With much of the 1.4 billion population ordered indoors and gyms closed, people are competing to outdo each other in how many bottles of water they can lift, how many push-ups they can do with their children on their backs or how many flights of stairs they can scale in their tower blocks.
Pan Shancu has easily won the unofficial gold medal, saying he jogged 66km in a loop at home in six hours, 41 minutes.
He has the data tracker that he says proves it, and the 44-year-old’s feat and a video of him repeatedly circling furniture in his apartment went viral in China.
“I felt a little dizzy at first, but you get used to it after you circle many times,” Pan said from Hangzhou, near Shanghai.
“Running is like an addiction. If you don’t run for a long time, you get itchy feet,” he added.
On another occasion Pan ran 30km on the spot in his bathroom and live-streamed it to inspire others who have similarly been confined at home for the last two weeks.
“I am in an online chat group in which people are asking what we want to do most after the epidemic,” said Pan, a massage therapist and dedicated long-distance runner.
“Some people said they want to have a feast.
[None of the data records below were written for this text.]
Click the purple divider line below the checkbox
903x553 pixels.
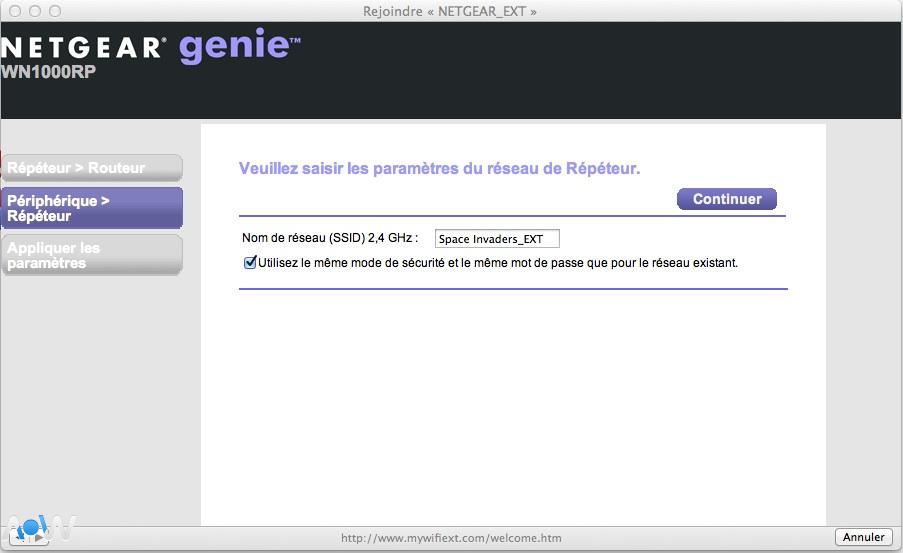pos(513,289)
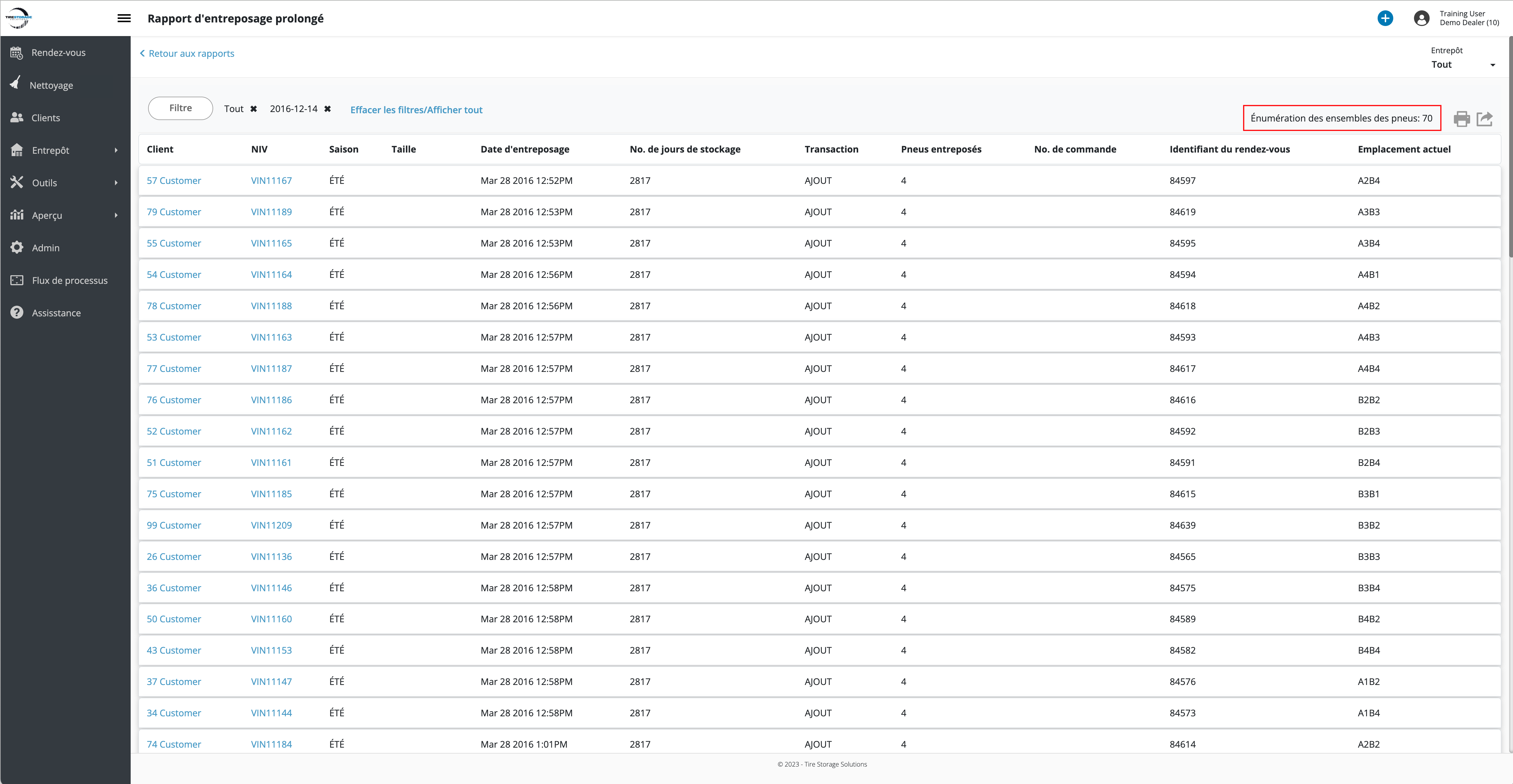Click the blue plus add icon
This screenshot has width=1513, height=784.
tap(1385, 18)
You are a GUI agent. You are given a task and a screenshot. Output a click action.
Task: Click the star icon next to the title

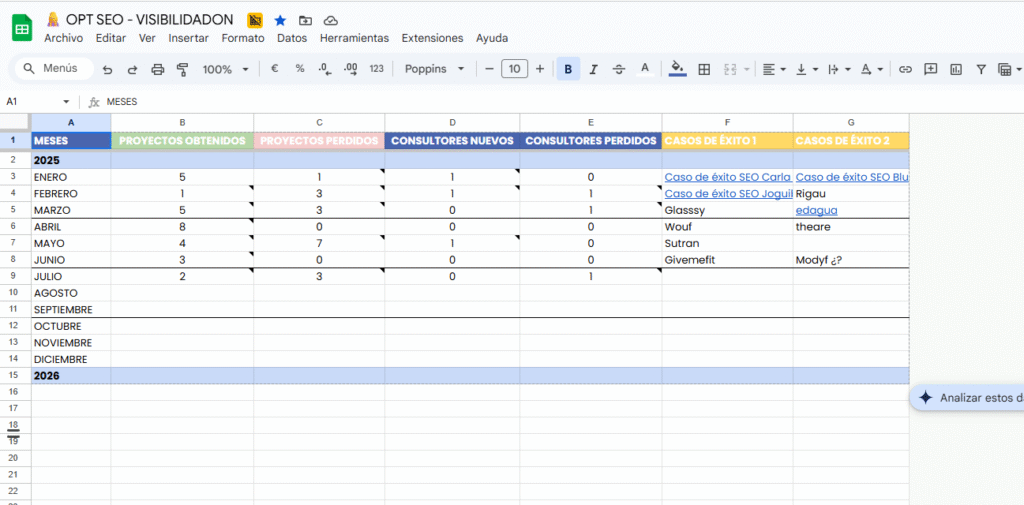tap(280, 20)

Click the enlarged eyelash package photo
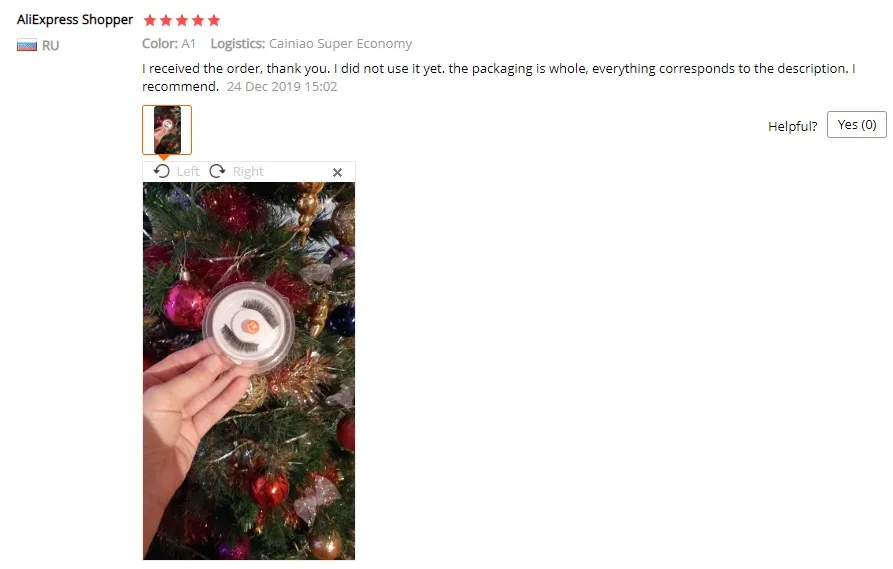tap(249, 371)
I said that I want to run 100km outside,” he said.
The Chinese Communist Party has launched a campaign featuring Olympic athletes to demonstrate how people can stay fit while spending endless days stuck inside.
Tables, chairs and even door frames can all be used in one form or another to help exercise, one online pamphlet said.
Schools are shut and children are not exempt. They have been ordered by education authorities not to simply lounge about playing computer games and fiddling with their phones.
“In addition to letting children help parents do some chores within their ability, they must get creative at home,” government expert Zhao Wenhua told a press conference.
“For example, walking and running on the spot, skipping, push-ups, sit-ups and so on,” Zhao said.
Some people have turned to technology, using apps on their smartphones that show how to work out without equipment and sharing the results with their friends.
Bilibili, a popular video-sharing platform, says views of fitness-related content jumped nearly 50 percent in the period from Jan. 23 to Feb. 5 compared with the two weeks before.
Peter Gardner, a 61-year-old Briton hunkered down in the snow-covered northeast city of Tianjin, prefers more traditional methods.
Like hundreds of millions of others, his movements have been severely restricted by the Chinese authorities in an attempt to stop the deadly virus spreading.
Gardner, an operations manager for a US firm, said he is allowed out of his block of flats for only 30 minutes in the daytime to stock up on essentials.
To make up for the lack of exercise, he twice runs up and down the emergency stairwell of his 17-floor apartment tower three times a day.
“It’s good in some ways,” said Gardner, whose family has temporarily left China, leaving him with their two guinea pigs for company.